I had the opportunity to join a few year 7's on a school trip to a school in the Kibera neighbourhood. The students had made educational posters they wanted to bring and there were some desks in the back of the truck. It was a very good place to experience. In some ways, it couldn't have been more different than Canada, but in other ways it was really the same.
We drove as far in as the truck and van could go, and then we walked the rest of the way to the school. Through out the walk, we were greeted with a chorus of "How are you? How are you?" from many cute kids. Most people were very friendly and welcoming towards us, and I got to practice a little bit of my kiswahili.
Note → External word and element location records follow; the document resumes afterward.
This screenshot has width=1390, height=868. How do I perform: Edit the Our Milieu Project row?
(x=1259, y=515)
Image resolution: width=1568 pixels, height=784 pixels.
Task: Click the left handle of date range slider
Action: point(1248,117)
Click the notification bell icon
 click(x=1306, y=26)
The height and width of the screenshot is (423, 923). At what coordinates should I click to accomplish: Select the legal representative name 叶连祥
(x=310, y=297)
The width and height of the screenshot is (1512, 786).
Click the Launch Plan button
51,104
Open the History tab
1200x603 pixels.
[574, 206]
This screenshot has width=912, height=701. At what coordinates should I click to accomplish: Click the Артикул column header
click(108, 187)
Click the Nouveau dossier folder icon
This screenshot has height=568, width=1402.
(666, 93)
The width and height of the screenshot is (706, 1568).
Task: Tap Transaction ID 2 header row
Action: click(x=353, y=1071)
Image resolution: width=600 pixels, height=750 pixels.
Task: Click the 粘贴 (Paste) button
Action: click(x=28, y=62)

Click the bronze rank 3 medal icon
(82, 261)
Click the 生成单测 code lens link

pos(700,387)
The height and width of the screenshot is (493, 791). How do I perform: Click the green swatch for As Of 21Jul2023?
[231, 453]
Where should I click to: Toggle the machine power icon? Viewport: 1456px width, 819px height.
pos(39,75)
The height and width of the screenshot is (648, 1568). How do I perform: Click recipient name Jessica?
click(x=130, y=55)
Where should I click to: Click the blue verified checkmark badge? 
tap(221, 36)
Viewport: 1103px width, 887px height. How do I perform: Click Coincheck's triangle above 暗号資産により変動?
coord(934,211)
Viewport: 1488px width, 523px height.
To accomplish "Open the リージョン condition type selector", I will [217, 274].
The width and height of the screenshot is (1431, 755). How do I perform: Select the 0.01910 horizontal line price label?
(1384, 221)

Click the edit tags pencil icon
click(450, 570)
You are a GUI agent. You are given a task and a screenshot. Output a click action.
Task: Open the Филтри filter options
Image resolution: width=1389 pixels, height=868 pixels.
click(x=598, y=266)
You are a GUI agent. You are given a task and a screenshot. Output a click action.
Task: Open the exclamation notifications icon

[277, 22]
The house contruction is very innovative - some buildings were made of branches as reinforcing rod and mud as concrete, while others were made of every different kind of scrap metal you could imagine with plastic bags to fill in cracks. The colours we passed as we walked would be beautiful in an oil painting: the yellow bananas, green hills in the distance, rust on the grey metal, the array of colours painted on the houses, and the red red dirt tying everything together. I couldn't bring myself to photograph any reference pictures for a painting, however, because something about photographs felt disrespectful - it would have been as if I was reducing a person to some advertising image for an ngo. So I just walked and greeted the people I met with my shaky kiswahili.
The damage we do as humans to our world was not covered up here. At home, I make all sorts of garbage, but I put it in a neat black bag and it all disappears magically on wednesday mornings. In Kibera, the option of making our waste invisible isn't there. The smell of burning garbage sending dangerous fumes up to the ozone and the piles of plastics that will take hundreds of thousands of years to decompose in nature reminded me to pay more attention to how I treat the world that God has given us to be stewards of.
On our way to the school, we stopped at a place where people were making beautiful bone carvings. They buy the bone that would have gone to waste at a restaurant, cut it, grind it down into the desired shape, dye it and polish it. They are very skilled artisans who are not paid nearly enough for the quality of their work. I have a lovely little giraffe to show you from them when I get home.
After a bit, we arrived at the school. Three local teachers were in the middle of lessons with a group of very sweet children. A bit of a funny story - they were showing us around and telling us about the improvements that had been made - the roof had been added, the dirt floor had been replaced with a nice concrete one, etc. But the funniest improvement they pointed out was the corner of the main classroom - apparently an old woman had used to live there, and they'd finally convinced her to move out, lol. I can just picture it - this little old lady living in the corner of the school.
The school was very simple with the same architecture of the houses, so it didn't look like a Canadian school of course. But the neat thing for me was that the smiles on the kids faces and the looks in their eyes were full of the same hope and care for eachother that kids can have anywhere in the world. And maybe that's all we really need in education and in life - hopeful eyes and care for eachother.